[Stored data entries]
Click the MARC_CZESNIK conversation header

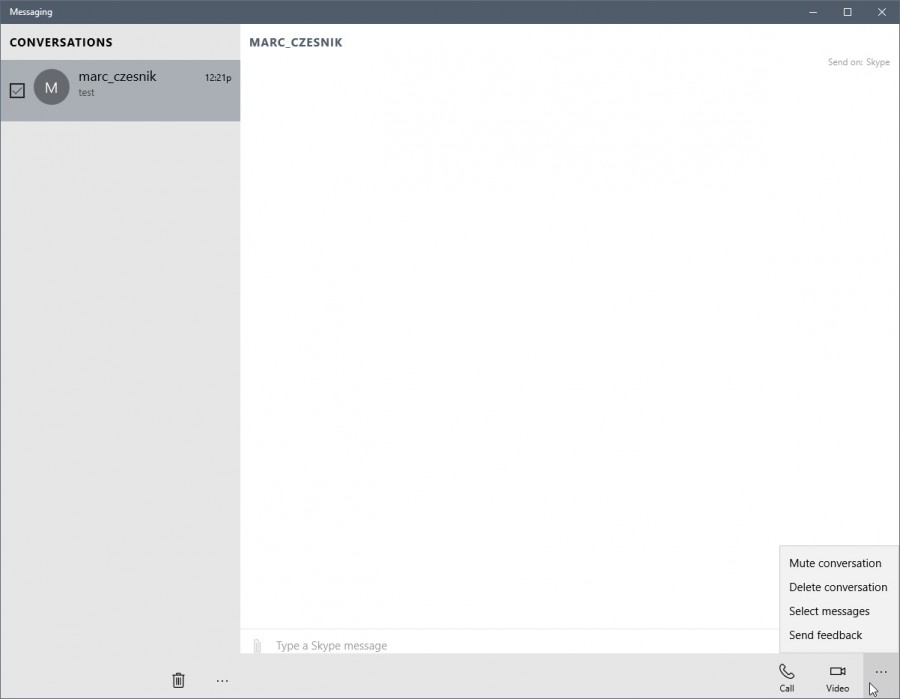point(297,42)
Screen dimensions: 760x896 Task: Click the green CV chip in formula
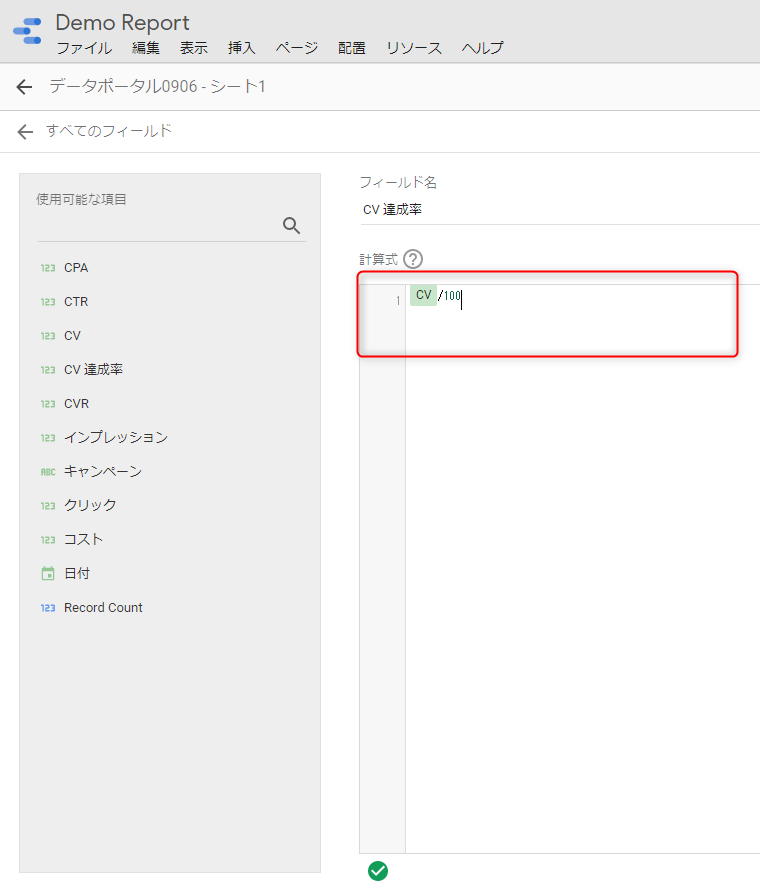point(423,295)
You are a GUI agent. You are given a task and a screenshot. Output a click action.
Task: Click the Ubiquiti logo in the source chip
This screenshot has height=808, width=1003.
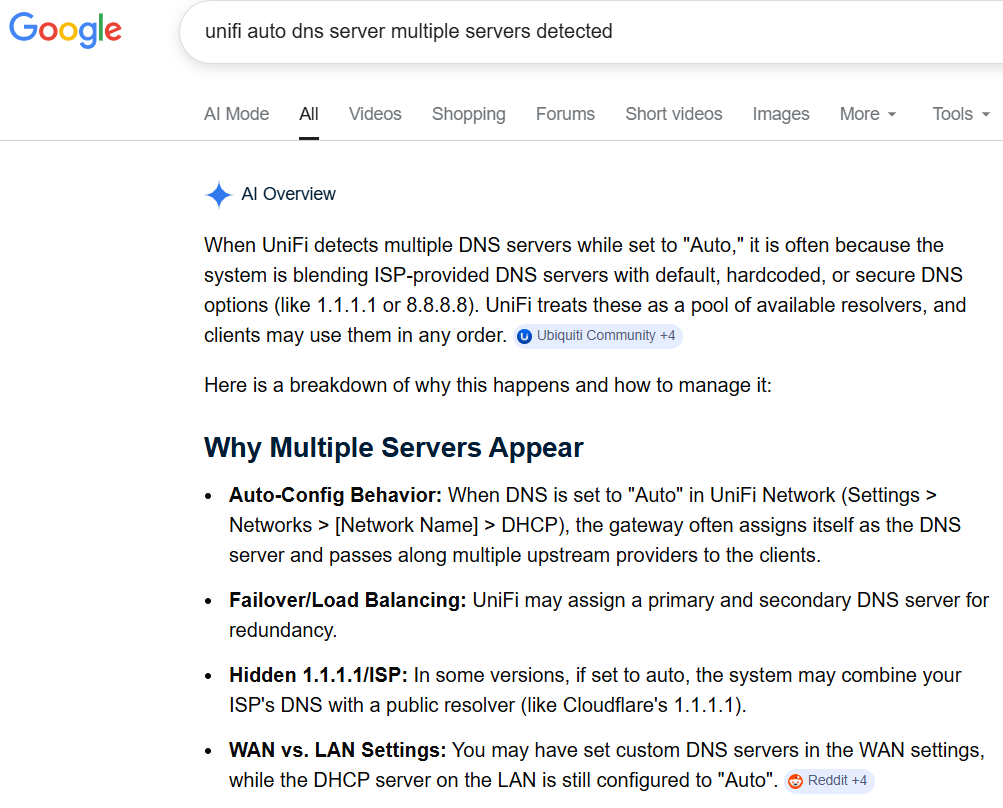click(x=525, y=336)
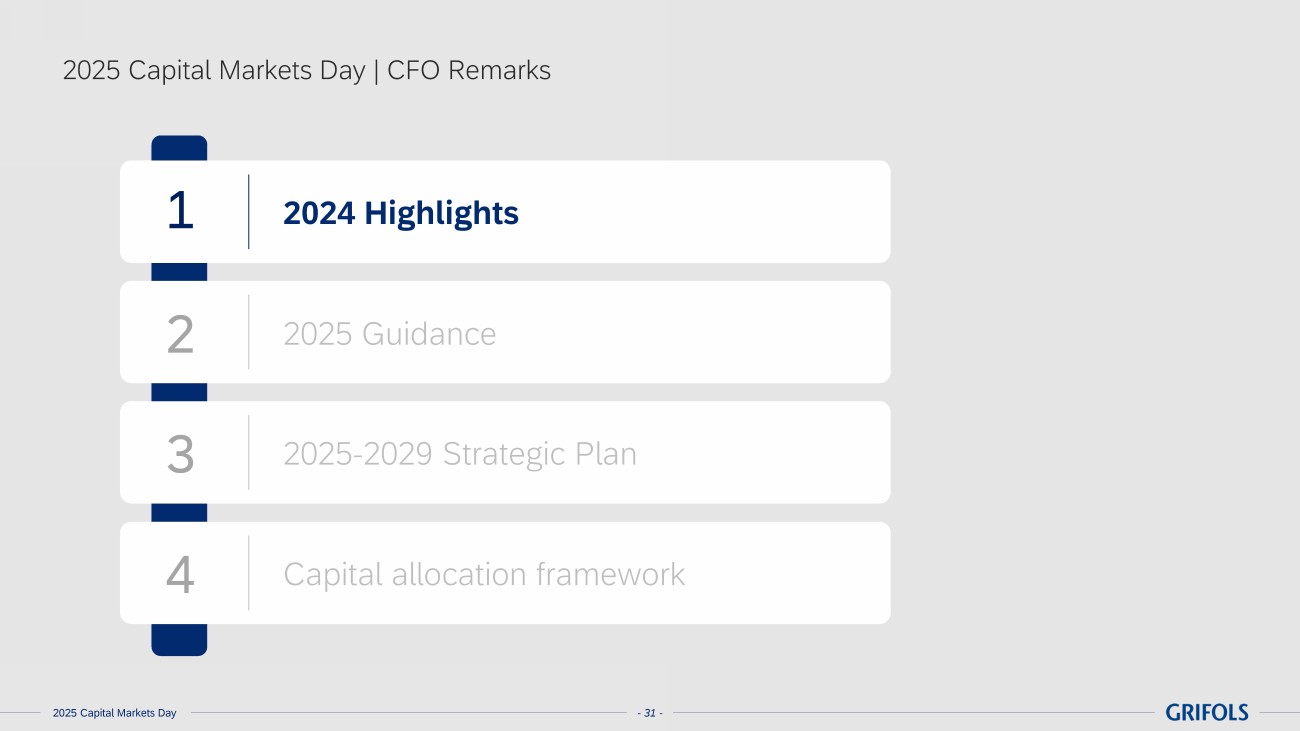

§ WORK TASK: Set the entries down again exactly. Do not include the images.

§ ANSWER:
Click the MARC_CZESNIK conversation header

point(297,42)
Screen dimensions: 760x896 Task: Click the green CV chip in formula
point(423,295)
You are a GUI agent. You are given a task and a screenshot. Output a click action.
Task: Click the Ubiquiti logo in the source chip
This screenshot has height=808, width=1003.
click(x=525, y=336)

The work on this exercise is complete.